Rain, 100% rain, who knew that Kanazawa was known for rain. Our guide told us the saying goes,”You can forget your lunch, but don’t forget your umbrella.” The hotel lent us see through umbrellas, I have never been so glad to have one that came down past my shoulders. Torrential downpours as we walked through the streets of the Geisha section of Kanazawa. This is also know as one of the best places to see artisans work. Our guide spoke excellent English having worked as an ambassador to the Empress. She seemed delighted to be leading us down the narrow streets in the pouring rain, pointing out different houses from different eras. As if there was not enough water on the streets already, they have these small round steel circles squirting water out of them. They were like small springing fountains squirting water out the sides creating just enough water to make sure the tops of your shoes throughly soaked. I was told they were testing these to make sure they worked for the winter snow. Because the ground water is a warmer temperature than the outside, it melts the snow. I wonder what it would be like to have these in Stowe. Somehow I can’t see it working, just creating a skating rink on our sidewalks.

Despite the fact it was raining, we managed to enjoy the area. She assured us we were good and early because soon the tourists would be coming despite the rain and we would not be able to take pictures. This is a busy tourist season. Sure enough, by 10:00 the buses had arrived and people were roaming the streets fighting for room for their umbrellas. We were on our way out of the area at this time to go to an artist who painted designs for kimonos on silk.
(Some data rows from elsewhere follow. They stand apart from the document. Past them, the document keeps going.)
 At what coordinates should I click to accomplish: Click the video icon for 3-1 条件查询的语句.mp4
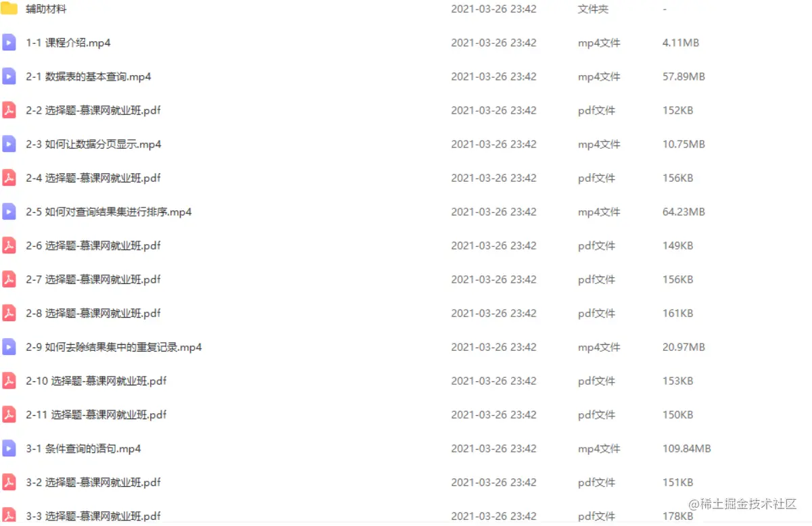pyautogui.click(x=9, y=448)
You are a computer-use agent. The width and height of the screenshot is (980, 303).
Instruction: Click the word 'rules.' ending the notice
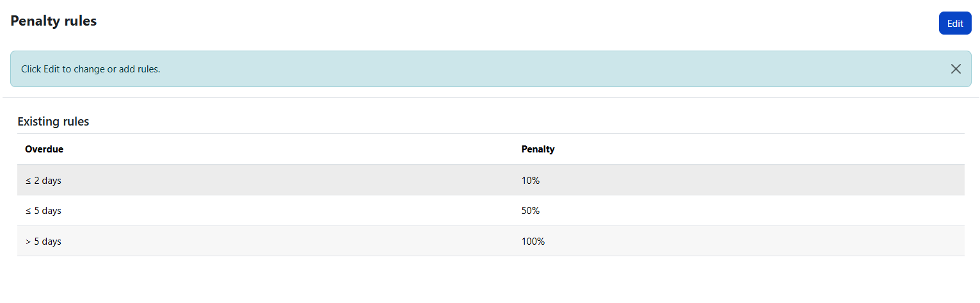pyautogui.click(x=148, y=69)
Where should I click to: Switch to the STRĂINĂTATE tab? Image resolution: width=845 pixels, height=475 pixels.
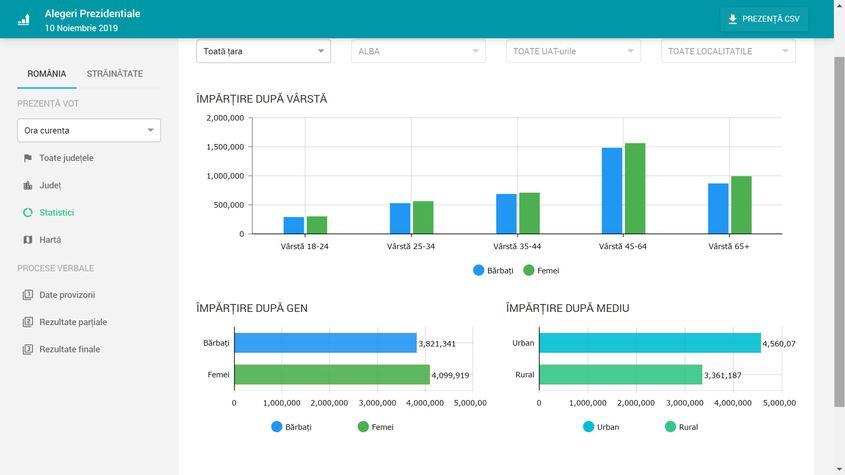114,74
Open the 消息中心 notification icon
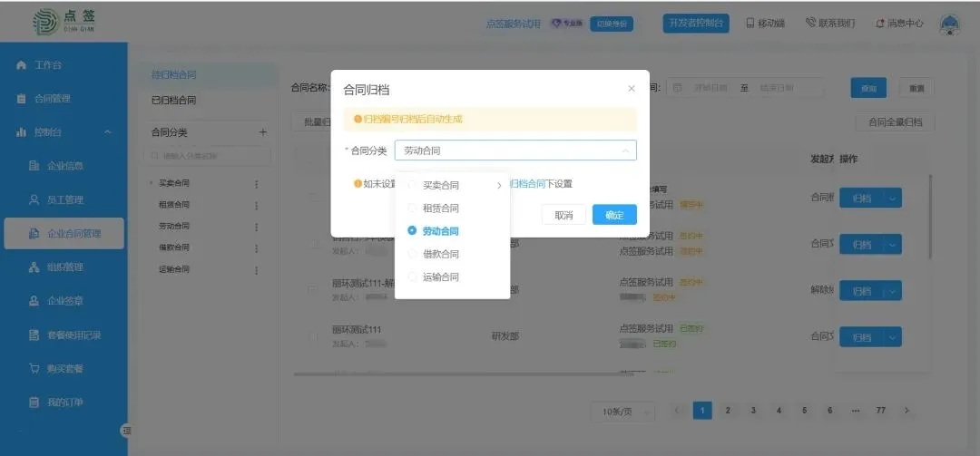The width and height of the screenshot is (980, 456). [x=879, y=24]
Up a narrow staircase in the artists house, we opened a door to his studio to see the most magnificent kimono hanging on the wall. He greeted us and began to explain how he painted the silk. First he drew ideas as a concept, then folded paper in a kimono shape and created the design on the small paper kimono. Once he had approval from his client, he drew the design on a life size paper kimono making sure that each design would fit with each panel of the kimono. Then he began to draw with a paste on the silk. The paper design is below him and he has a light which allows the silk to be transparent so he can see his design below. He begins painting using commercial dyes, holding the brush straight up. He is able to paint without the paint running into the next part of the design because the paste prevents the ink from running. Both Shap and I tried our hand at it. It is tedious and if I sat on the bench he sat with his legs folded I am sure I would not be able to unwind myself at the end of the day. He says he works 12 hours a day. Oh think of the cramps.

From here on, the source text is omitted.